Coronavirüs Salgını Sırasında Avrupa'dan Türkiye'ye Dönmeyi Nasıl Başardım?

2020 yılının henüz ilk üç ay içerisinde insanlığa yaşattıkları yenilir yutulur cinsten değil. Pek çoğumuz yaşananları anakronik bir eksende hatalı buluyor olabiliriz, ama bu, bir pandeminin tam ortasında bulunduğumuz ve tarihi bir olaya tanıklık ettiğimiz gerçeğini değiştirmiyor. Takvim yaprakları bugün 30 Mart 2020'yi gösteriyor. Gelin sizleri bu tarihten 15 gün öncesine götüreyim ve coronavirüs salgını veya pandemisi sırasında Avrupa'dan güç bela nasıl kaçmayı başardığımızın hikâyesini anlatayım.

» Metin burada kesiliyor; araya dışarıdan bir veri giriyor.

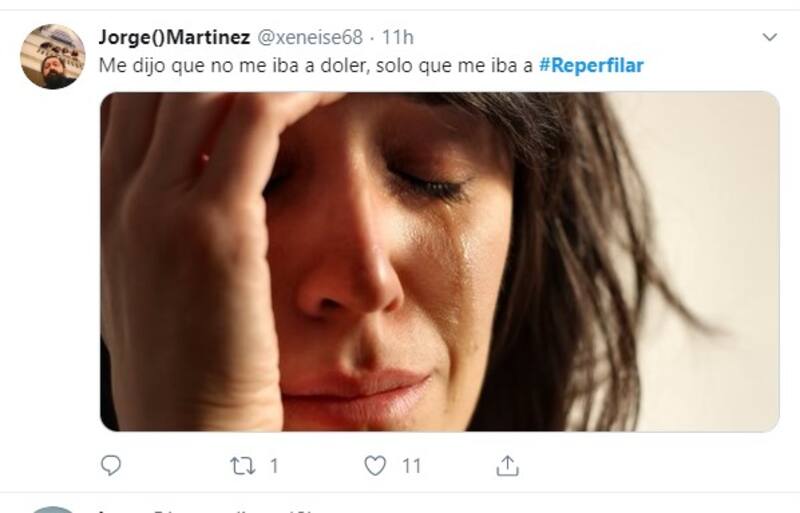Click the 11h timestamp link

(x=398, y=38)
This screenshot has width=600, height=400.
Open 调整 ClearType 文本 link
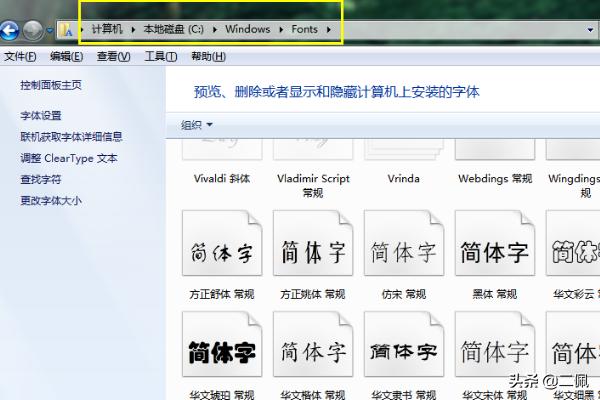[x=68, y=158]
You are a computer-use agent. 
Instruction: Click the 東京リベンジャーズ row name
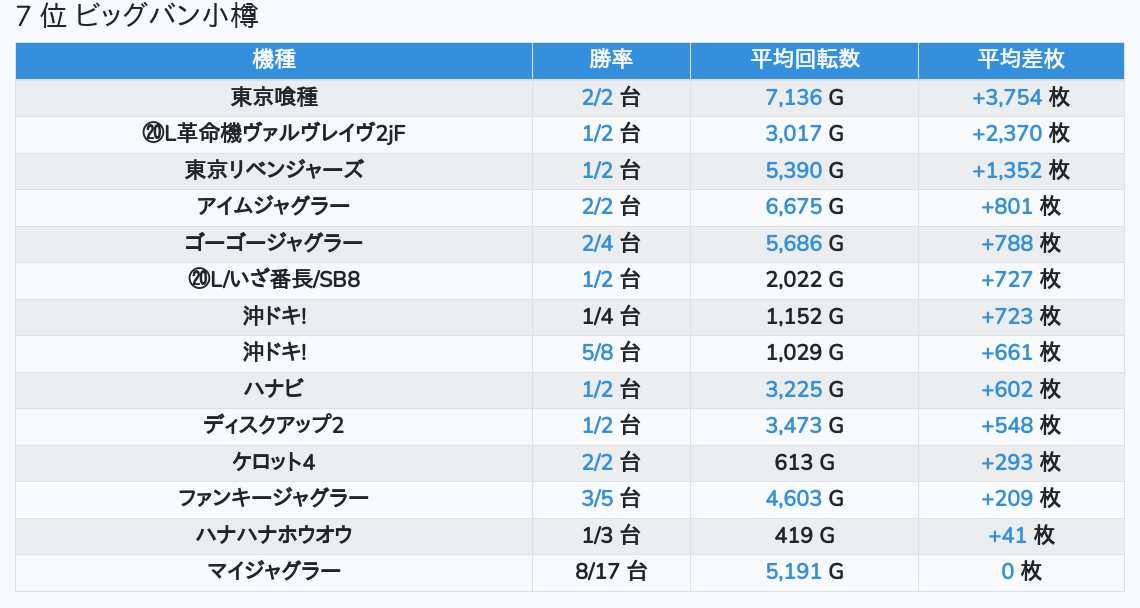pyautogui.click(x=274, y=170)
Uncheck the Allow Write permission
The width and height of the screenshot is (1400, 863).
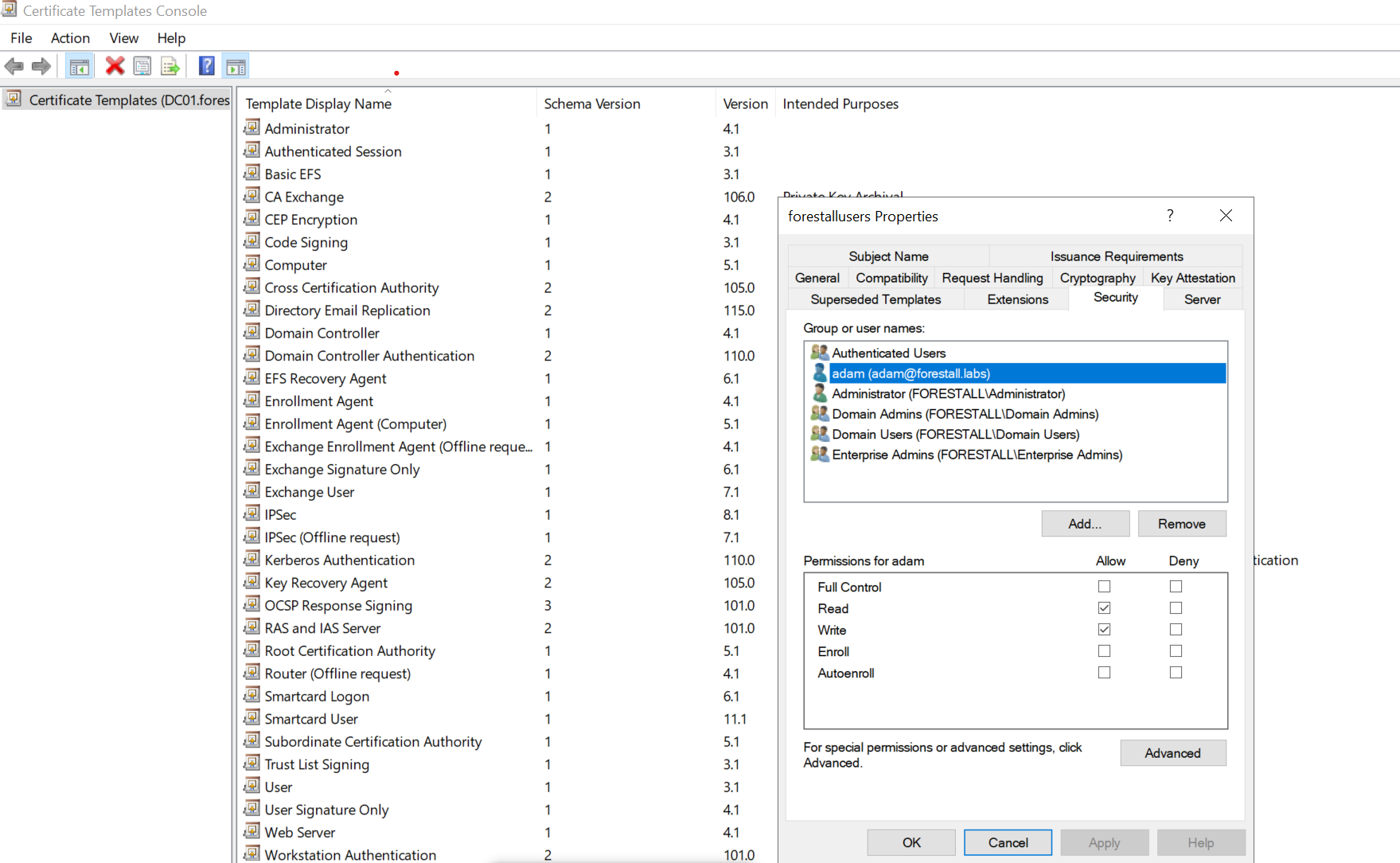click(1104, 630)
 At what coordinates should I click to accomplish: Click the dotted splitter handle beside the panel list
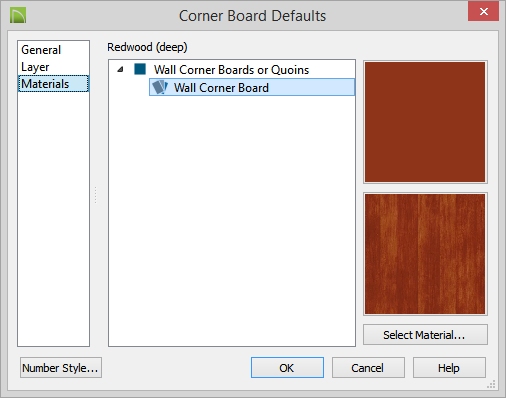tap(95, 195)
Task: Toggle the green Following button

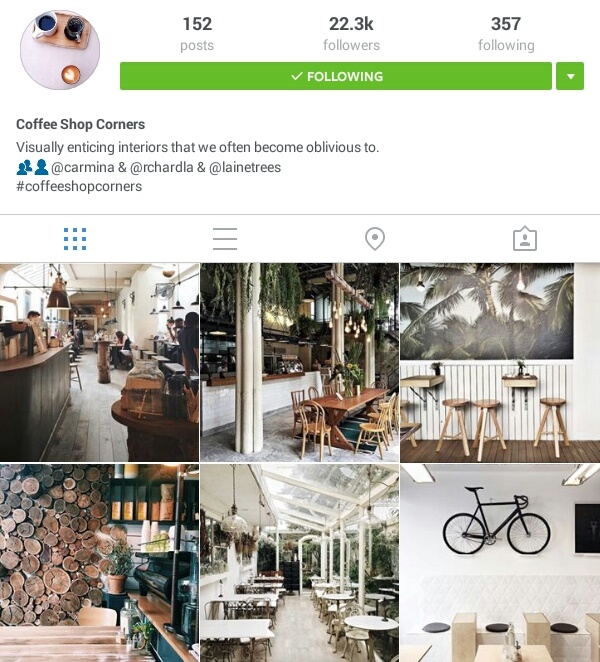Action: 336,76
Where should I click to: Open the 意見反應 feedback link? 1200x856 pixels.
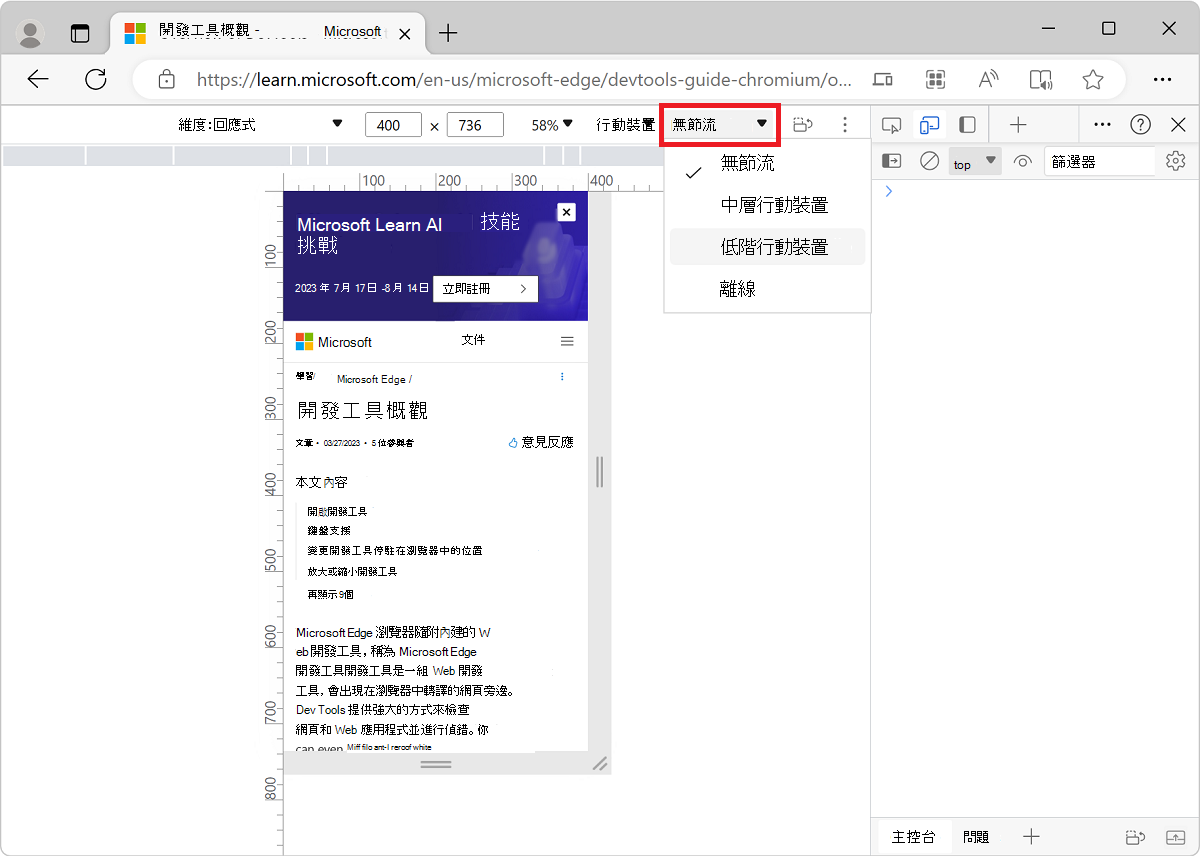(541, 442)
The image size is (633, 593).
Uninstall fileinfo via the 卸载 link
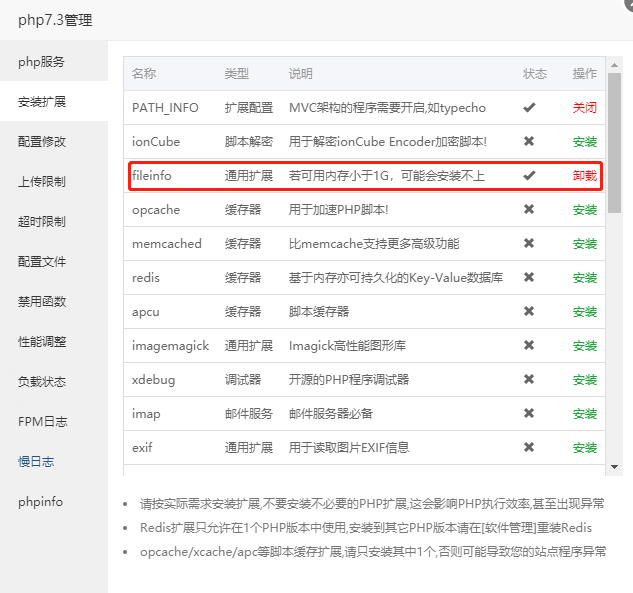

Bu hikâye, esasında 5 Şubat'taki yüksek lisans tezimi başarıyla tamamlamam ile başlıyor. Mart ayının sonuna kadar geçerli olan vizemi değerlendirmek için Avrupa'da daha önce gitmediğim bir yere uçuş yapmayı ve kendimi bu şekilde ödüllendirmeyi planlıyordum. Avrupa'daki bazı şehirleri incelerken Mart ayındaki hava şartlarını göz önünde bulundurdum ve en uygun noktanın Barcelona olabileceğini düşündüm. Ancak yanıma bir arkadaş bulamadığım ve tek başıma seyahati riskli bulduğum gerekçesiyle elim bilet almaya pek yanaşmıyordu. Venedik de benim için önemli bir rota olabilirdi, ki bu şehri iki yıldan bu yana ziyaret etmeyi aklımdan çıkaramıyordum. Gel gelelim Venedik veya İtalya'nın diğer herhangi bir şehri 3 günlük konaklama için dahi oldukça pahalıydı. Almanya'daki akrabalarım aklımı çelerek beni yeniden Münih'e davet etti. Bu defa Almanya'nın farklı şehirlerini gezebilir, notlar alabilir ve bu şekilde ziyaretimi tamamlayabilirdim. Üstelik biraderim bana eşlik etmesiyle yalnız da kalmayacaktım. Böylelikle uygun fiyatlı biletleri satın alarak 10 günlük bir seyahat planladık. Seyahatimizden tam bir gün önce Türkiye'de ilk coronavirüs vakası görüldü. Almanya'da ise 11 Mart tarihi itibariyle salgın hızla büyüyordu, ancak yüksek paniğe sebep olacak seviyede değildi. Tedbir maksadıyla kendime ve biraderime birer adet tek kullanımlık ameliyat maskesi aldım ve havaalanındaki riski asgari seviyede tutmaya çalıştım.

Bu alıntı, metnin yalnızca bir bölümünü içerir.